━━━ Data ━━━

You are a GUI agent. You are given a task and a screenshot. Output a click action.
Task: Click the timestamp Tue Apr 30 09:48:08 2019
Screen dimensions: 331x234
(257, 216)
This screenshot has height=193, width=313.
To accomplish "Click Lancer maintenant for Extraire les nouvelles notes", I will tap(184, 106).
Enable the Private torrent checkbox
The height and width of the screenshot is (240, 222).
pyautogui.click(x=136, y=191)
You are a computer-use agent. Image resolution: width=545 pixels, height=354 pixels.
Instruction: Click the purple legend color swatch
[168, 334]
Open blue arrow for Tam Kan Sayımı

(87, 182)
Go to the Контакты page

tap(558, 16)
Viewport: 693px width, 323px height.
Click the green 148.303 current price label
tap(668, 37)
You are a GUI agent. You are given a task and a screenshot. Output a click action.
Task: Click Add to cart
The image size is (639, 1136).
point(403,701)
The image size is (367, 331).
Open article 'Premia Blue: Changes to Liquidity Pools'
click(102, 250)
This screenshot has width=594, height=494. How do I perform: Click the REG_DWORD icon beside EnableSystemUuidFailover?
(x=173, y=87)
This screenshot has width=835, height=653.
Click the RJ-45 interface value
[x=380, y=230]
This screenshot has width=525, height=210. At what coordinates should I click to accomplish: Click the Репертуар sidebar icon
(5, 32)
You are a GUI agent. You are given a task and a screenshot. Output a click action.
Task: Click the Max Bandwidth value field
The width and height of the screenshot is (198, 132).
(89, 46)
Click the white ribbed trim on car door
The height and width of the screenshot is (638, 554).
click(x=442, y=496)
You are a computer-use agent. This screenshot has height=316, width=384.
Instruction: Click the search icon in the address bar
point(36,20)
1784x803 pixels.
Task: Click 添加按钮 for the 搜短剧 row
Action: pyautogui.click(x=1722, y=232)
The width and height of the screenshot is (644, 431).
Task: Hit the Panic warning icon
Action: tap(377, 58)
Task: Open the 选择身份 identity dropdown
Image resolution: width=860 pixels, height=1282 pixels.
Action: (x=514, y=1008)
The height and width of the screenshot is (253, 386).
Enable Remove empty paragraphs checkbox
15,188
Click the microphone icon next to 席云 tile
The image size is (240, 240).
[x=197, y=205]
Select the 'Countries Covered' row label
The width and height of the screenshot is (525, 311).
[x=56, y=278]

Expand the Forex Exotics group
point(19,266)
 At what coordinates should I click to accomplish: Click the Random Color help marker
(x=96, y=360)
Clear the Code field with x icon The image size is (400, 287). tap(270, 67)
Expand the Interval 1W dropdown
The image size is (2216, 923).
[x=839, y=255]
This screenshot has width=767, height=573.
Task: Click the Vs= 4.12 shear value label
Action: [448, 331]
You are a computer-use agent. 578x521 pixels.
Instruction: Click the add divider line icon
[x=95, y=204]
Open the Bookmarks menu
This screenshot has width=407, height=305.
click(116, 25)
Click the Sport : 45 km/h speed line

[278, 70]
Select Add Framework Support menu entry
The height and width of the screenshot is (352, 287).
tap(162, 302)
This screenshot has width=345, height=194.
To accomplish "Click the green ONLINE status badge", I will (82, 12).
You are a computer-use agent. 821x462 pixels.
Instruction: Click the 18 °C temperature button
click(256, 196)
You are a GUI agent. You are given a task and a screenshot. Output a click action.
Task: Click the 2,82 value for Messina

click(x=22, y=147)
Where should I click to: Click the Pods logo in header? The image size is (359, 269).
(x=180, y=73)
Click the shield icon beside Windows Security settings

━━━

__What the task asks__: Scan the records for the word "will", and copy each line where it is found.

__Response for this exercise__:
To accomplish "Click Lancer maintenant for Extraire les nouvelles notes", I will tap(184, 106).
To accomplish "Click the green ONLINE status badge", I will (82, 12).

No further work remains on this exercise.